Despite herself, Cobweb was cut to the quick.
“But we’re his godparents.”
“I know, but he’s three now. If you come much more he’s going to remember you when he sees you, and that would never do.”
“We could come invisibly.”
“Don’t make this any harder,” wailed the Gnome. “He has to have a normal mortal upbringing for this time and place. Well, as normal as possible,” she qualified hastily. “He still has to wash daily, and I have no intention of giving up on pesto and Thai green curry, or on the washing machine, though I do at least keep that Folded into an alternate dimension when I’m not using it. But I can’t have too much magical stuff going on around him. It isn’t fair. One day he’ll have to live a mortal life, and he’ll need to know how to do it.”
“But – will you be all right? Here, on your own. I mean, Lurgan!”
“Oh, I’ll manage fine, so I will.”
Cobweb swallowed an internal guffaw. The Gnome’s elegant RP tones, quite unconsciously, were developing tinges of an Ulster accent. Then she sobered, abruptly.

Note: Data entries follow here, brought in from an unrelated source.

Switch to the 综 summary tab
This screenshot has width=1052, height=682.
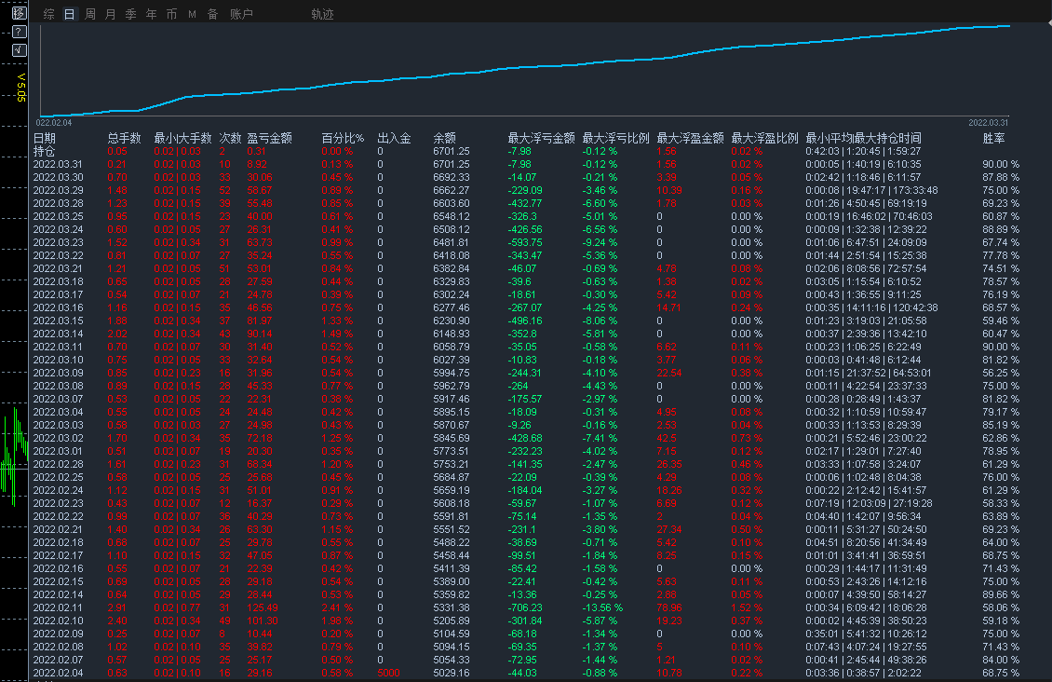click(x=48, y=14)
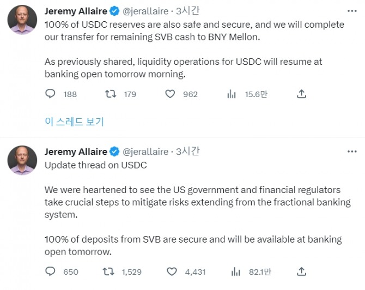The image size is (365, 290).
Task: Retweet the USDC reserves tweet
Action: 111,94
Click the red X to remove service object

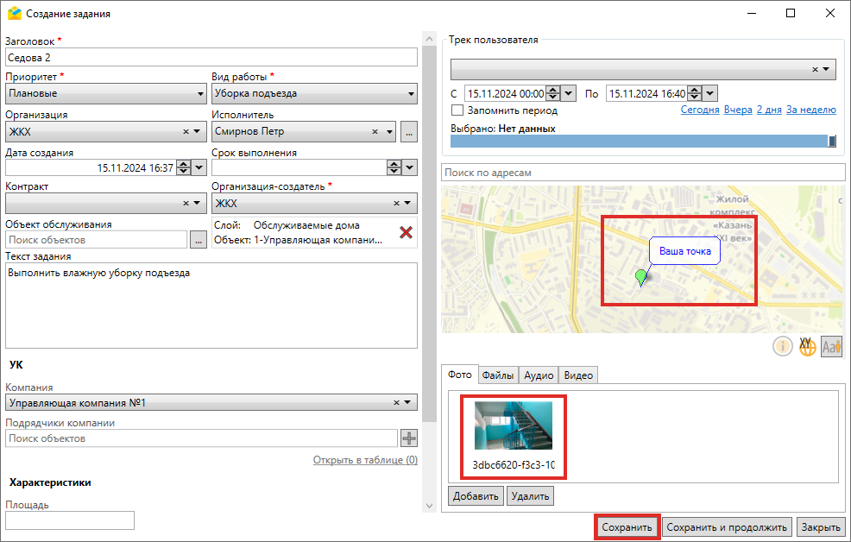[406, 232]
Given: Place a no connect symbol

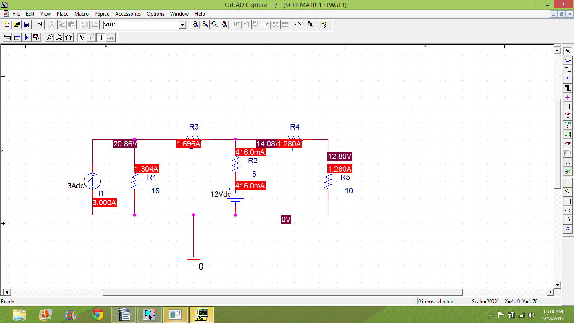Looking at the screenshot, I should click(568, 172).
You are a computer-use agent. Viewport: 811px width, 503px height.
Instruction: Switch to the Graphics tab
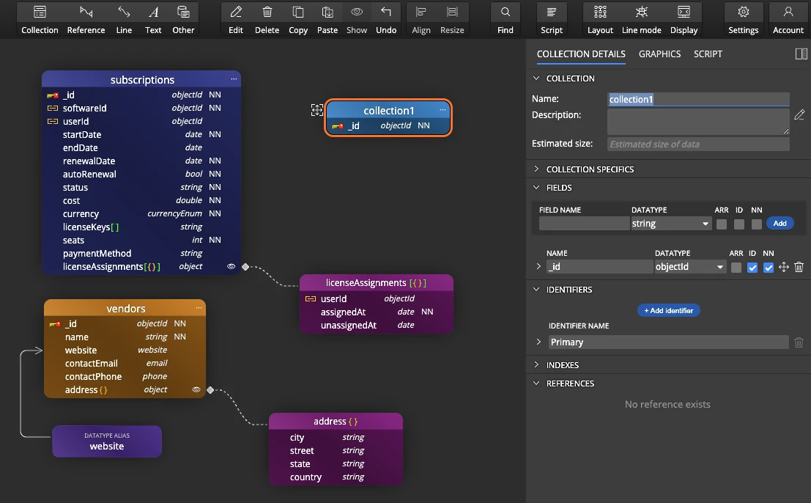click(659, 54)
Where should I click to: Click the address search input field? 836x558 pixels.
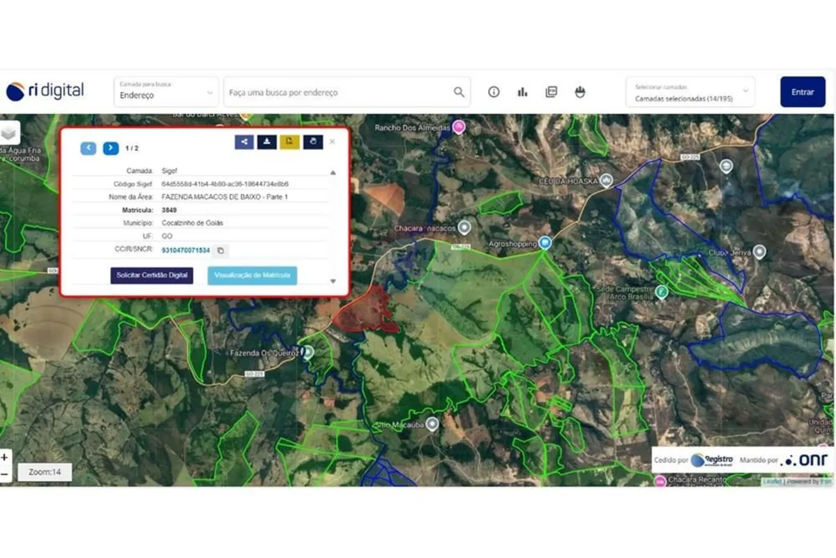(338, 92)
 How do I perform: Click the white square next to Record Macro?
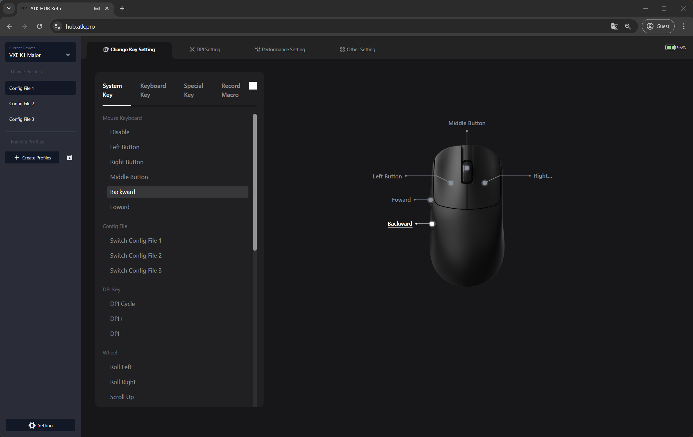coord(253,86)
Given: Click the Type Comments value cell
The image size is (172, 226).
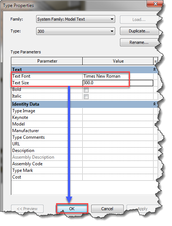Looking at the screenshot, I should pyautogui.click(x=118, y=137).
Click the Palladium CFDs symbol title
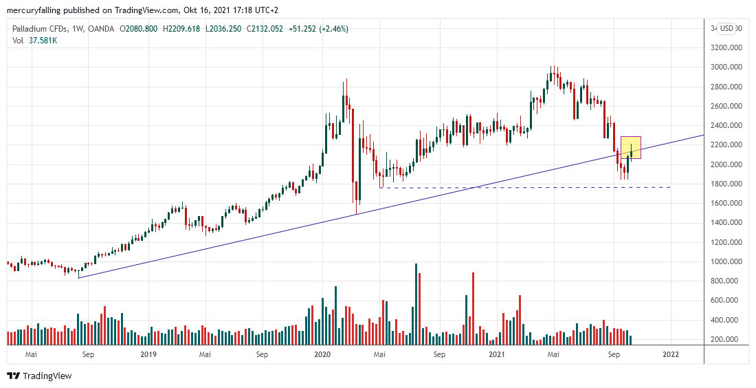 pyautogui.click(x=43, y=29)
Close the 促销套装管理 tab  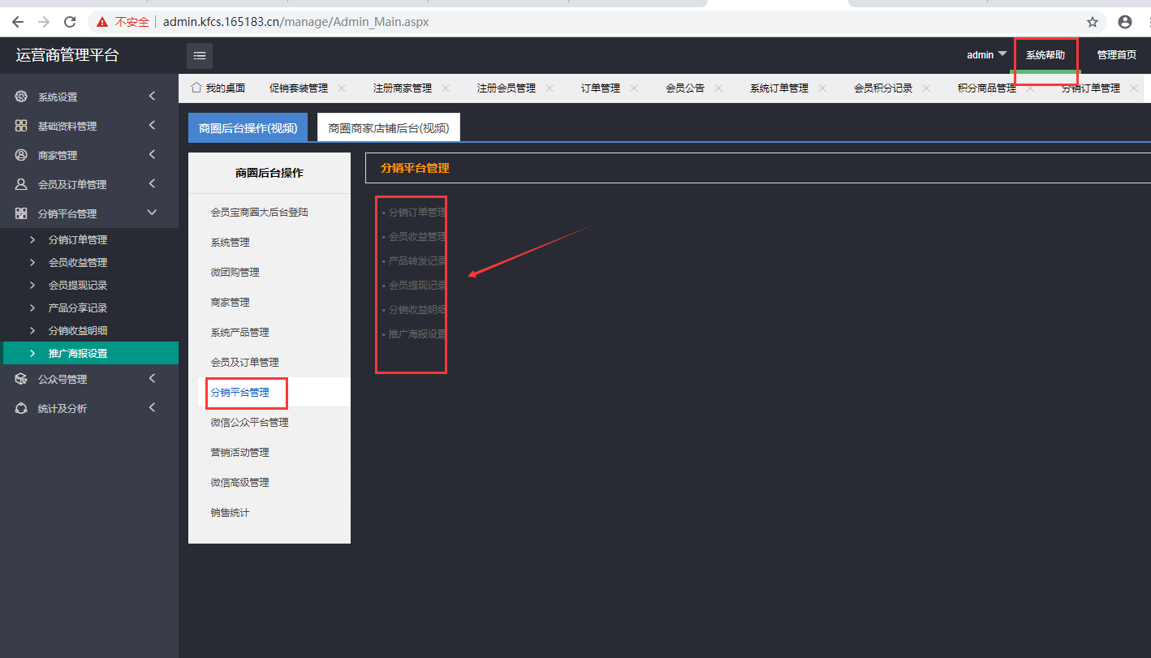point(342,88)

“I’m serious,” she said. “If anything happens, anything at all, you call, and Bossy and I will come.”
“I’ll be fine, really. Most of the neighbours are pleasant enough, especially since I cured someone’s child of whooping cough, and the others have mostly learned to leave me alone. I’m already getting a bit of a reputation.”
“As what?” asked her friend with heavy irony, which the Gnome ignored.
“The Wise Woman of the Hill. Or the Hag of the Crag, depending on whom you ask. But the best one, for a select group, is Saint Niniane the Anchoress.”
“I beg your pardon? You, a saint?”
“There was a ship got into trouble on the lough last winter. I don’t normally approve of weather magic – the whole system is so complex that producing sunshine in one place is liable to lead to hurricanes somewhere else – but under the circumstances I couldn’t really let it founder. So I calmed the waves and drew it into shore. Turned out the ship was full of monks, who now pray for me daily, and more usefully send me honey and one or two herbs I can’t grow here from the monastery gardens. So yes, a saint, if a minor Celtic one.”
“Well, now I really have heard everything.”